● Data supplied
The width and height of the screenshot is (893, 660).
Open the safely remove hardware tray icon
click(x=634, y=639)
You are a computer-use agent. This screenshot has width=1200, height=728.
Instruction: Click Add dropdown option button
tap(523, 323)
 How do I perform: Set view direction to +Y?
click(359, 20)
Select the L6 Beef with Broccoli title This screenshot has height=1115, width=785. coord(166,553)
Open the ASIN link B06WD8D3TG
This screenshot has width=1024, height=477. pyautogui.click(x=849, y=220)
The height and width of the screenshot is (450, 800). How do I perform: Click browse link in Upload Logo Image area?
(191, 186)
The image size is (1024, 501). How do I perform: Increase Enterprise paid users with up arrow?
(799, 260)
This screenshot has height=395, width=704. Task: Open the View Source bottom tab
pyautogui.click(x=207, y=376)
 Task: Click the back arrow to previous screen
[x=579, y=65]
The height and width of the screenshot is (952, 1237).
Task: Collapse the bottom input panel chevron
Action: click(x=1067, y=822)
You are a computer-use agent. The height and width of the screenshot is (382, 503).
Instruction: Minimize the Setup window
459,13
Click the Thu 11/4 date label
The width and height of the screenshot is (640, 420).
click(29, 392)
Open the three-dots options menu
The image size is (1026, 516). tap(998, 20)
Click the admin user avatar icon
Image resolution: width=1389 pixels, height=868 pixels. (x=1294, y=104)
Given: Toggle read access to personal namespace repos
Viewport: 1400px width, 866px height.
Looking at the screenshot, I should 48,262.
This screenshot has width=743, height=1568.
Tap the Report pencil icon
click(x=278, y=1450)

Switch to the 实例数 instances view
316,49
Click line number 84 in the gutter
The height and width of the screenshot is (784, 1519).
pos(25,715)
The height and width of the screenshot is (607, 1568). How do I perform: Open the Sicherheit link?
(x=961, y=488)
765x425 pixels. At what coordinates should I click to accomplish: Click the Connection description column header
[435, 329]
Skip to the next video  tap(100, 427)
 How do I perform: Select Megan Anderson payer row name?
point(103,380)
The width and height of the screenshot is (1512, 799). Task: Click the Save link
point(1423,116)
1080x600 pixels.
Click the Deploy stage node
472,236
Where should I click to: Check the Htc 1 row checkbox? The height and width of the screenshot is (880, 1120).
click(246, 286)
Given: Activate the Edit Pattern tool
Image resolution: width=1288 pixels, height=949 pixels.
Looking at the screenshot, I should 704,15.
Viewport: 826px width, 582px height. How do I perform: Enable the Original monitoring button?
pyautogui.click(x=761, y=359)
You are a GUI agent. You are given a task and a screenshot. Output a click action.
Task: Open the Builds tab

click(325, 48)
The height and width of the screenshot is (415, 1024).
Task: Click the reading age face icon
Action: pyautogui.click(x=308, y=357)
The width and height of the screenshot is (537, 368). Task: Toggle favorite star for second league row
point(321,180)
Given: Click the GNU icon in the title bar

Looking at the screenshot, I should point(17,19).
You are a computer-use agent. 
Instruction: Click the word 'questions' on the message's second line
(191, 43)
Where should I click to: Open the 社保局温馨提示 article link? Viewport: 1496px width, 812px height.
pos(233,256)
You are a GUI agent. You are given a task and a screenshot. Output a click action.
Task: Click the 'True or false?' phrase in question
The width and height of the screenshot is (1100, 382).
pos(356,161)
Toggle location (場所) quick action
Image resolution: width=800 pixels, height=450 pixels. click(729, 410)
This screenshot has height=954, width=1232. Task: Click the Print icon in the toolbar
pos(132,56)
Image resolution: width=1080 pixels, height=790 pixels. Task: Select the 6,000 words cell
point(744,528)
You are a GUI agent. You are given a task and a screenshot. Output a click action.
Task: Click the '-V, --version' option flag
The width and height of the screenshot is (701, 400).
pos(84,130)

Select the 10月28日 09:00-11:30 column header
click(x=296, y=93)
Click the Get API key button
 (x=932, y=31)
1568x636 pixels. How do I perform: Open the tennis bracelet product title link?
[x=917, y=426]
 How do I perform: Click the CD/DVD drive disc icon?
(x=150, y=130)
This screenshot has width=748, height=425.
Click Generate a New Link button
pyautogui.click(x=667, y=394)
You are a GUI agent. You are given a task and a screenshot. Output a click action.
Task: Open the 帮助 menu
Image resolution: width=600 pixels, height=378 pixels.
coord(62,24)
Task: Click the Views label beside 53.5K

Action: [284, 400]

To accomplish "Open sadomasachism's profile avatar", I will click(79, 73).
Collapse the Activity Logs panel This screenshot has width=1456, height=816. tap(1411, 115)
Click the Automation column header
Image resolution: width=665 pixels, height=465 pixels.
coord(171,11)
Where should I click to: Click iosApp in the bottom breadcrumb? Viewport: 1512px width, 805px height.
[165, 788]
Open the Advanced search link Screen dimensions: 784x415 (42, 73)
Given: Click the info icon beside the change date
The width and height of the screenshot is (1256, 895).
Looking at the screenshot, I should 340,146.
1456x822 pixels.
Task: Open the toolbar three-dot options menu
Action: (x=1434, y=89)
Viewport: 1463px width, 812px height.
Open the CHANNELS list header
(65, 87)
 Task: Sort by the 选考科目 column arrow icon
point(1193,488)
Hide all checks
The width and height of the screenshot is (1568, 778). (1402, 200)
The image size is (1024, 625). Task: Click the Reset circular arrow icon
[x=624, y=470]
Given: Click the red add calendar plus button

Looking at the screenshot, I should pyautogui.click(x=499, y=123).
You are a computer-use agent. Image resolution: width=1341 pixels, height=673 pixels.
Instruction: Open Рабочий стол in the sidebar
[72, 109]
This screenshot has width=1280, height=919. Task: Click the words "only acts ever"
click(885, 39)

● Given request
Rewrite all the items above, changing every instance of "computer-use agent" to "GUI automation agent" and leaving everything else unchanged.

● Output of the task
The width and height of the screenshot is (893, 660).
Open the safely remove hardware tray icon
click(x=634, y=639)
You are a GUI automation agent. This screenshot has width=1200, height=728.
Instruction: Click Add dropdown option button
tap(523, 323)
 How do I perform: Set view direction to +Y?
click(359, 20)
Select the L6 Beef with Broccoli title This screenshot has height=1115, width=785. coord(166,553)
Open the ASIN link B06WD8D3TG
This screenshot has width=1024, height=477. pyautogui.click(x=849, y=220)
The height and width of the screenshot is (450, 800). How do I perform: Click browse link in Upload Logo Image area?
(191, 186)
The image size is (1024, 501). How do I perform: Increase Enterprise paid users with up arrow?
(799, 260)
This screenshot has height=395, width=704. Task: Open the View Source bottom tab
pyautogui.click(x=207, y=376)
 Task: Click the back arrow to previous screen
[x=579, y=65]
The height and width of the screenshot is (952, 1237).
Task: Collapse the bottom input panel chevron
Action: click(x=1067, y=822)
You are a GUI automation agent. The height and width of the screenshot is (382, 503).
Instruction: Minimize the Setup window
459,13
Click the Thu 11/4 date label
The width and height of the screenshot is (640, 420).
click(29, 392)
Open the three-dots options menu
The image size is (1026, 516). tap(998, 20)
Click the admin user avatar icon
Image resolution: width=1389 pixels, height=868 pixels. (x=1294, y=104)
Given: Toggle read access to personal namespace repos
Viewport: 1400px width, 866px height.
Looking at the screenshot, I should 48,262.
This screenshot has width=743, height=1568.
Tap the Report pencil icon
click(x=278, y=1450)

Switch to the 实例数 instances view
316,49
Click line number 84 in the gutter
The height and width of the screenshot is (784, 1519).
pos(25,715)
The height and width of the screenshot is (607, 1568). How do I perform: Open the Sicherheit link?
(x=961, y=488)
765x425 pixels. At what coordinates should I click to accomplish: Click the Connection description column header
[435, 329]
Skip to the next video  tap(100, 427)
 How do I perform: Select Megan Anderson payer row name?
point(103,380)
The width and height of the screenshot is (1512, 799). Task: Click the Save link
point(1423,116)
1080x600 pixels.
Click the Deploy stage node
472,236
Where should I click to: Check the Htc 1 row checkbox? The height and width of the screenshot is (880, 1120).
click(246, 286)
Given: Activate the Edit Pattern tool
Image resolution: width=1288 pixels, height=949 pixels.
Looking at the screenshot, I should 704,15.
Viewport: 826px width, 582px height. How do I perform: Enable the Original monitoring button?
pyautogui.click(x=761, y=359)
You are a GUI agent. You are given a task and a screenshot. Output a click action.
Task: Open the Builds tab

click(325, 48)
The height and width of the screenshot is (415, 1024).
Task: Click the reading age face icon
Action: pyautogui.click(x=308, y=357)
The width and height of the screenshot is (537, 368). Task: Toggle favorite star for second league row
point(321,180)
Given: Click the GNU icon in the title bar

Looking at the screenshot, I should point(17,19).
You are a GUI automation agent. 
Instruction: Click the word 'questions' on the message's second line
(191, 43)
Where should I click to: Open the 社保局温馨提示 article link? Viewport: 1496px width, 812px height.
pos(233,256)
You are a GUI agent. You are given a task and a screenshot. Output a click action.
Task: Click the 'True or false?' phrase in question
The width and height of the screenshot is (1100, 382).
pos(356,161)
Toggle location (場所) quick action
Image resolution: width=800 pixels, height=450 pixels. click(729, 410)
This screenshot has height=954, width=1232. Task: Click the Print icon in the toolbar
pos(132,56)
Image resolution: width=1080 pixels, height=790 pixels. Task: Select the 6,000 words cell
point(744,528)
You are a GUI agent. You are given a task and a screenshot. Output a click action.
Task: Click the '-V, --version' option flag
The width and height of the screenshot is (701, 400).
pos(84,130)

Select the 10月28日 09:00-11:30 column header
click(x=296, y=93)
Click the Get API key button
 (x=932, y=31)
1568x636 pixels. How do I perform: Open the tennis bracelet product title link?
[x=917, y=426]
 How do I perform: Click the CD/DVD drive disc icon?
(x=150, y=130)
This screenshot has width=748, height=425.
Click Generate a New Link button
pyautogui.click(x=667, y=394)
You are a GUI agent. You are given a task and a screenshot. Output a click action.
Task: Open the 帮助 menu
Image resolution: width=600 pixels, height=378 pixels.
coord(62,24)
Task: Click the Views label beside 53.5K

Action: [284, 400]

To accomplish "Open sadomasachism's profile avatar", I will click(79, 73).
Collapse the Activity Logs panel This screenshot has width=1456, height=816. tap(1411, 115)
Click the Automation column header
Image resolution: width=665 pixels, height=465 pixels.
coord(171,11)
Where should I click to: Click iosApp in the bottom breadcrumb? Viewport: 1512px width, 805px height.
[165, 788]
Open the Advanced search link Screen dimensions: 784x415 (42, 73)
Given: Click the info icon beside the change date
The width and height of the screenshot is (1256, 895).
Looking at the screenshot, I should 340,146.
1456x822 pixels.
Task: Open the toolbar three-dot options menu
Action: (x=1434, y=89)
Viewport: 1463px width, 812px height.
Open the CHANNELS list header
(65, 87)
 Task: Sort by the 选考科目 column arrow icon
point(1193,488)
Hide all checks
The width and height of the screenshot is (1568, 778). (1402, 200)
The image size is (1024, 625). Task: Click the Reset circular arrow icon
[x=624, y=470]
Given: Click the red add calendar plus button

Looking at the screenshot, I should pyautogui.click(x=499, y=123).
You are a GUI automation agent. Image resolution: width=1341 pixels, height=673 pixels.
Instruction: Open Рабочий стол in the sidebar
[72, 109]
This screenshot has width=1280, height=919. Task: Click the words "only acts ever"
click(885, 39)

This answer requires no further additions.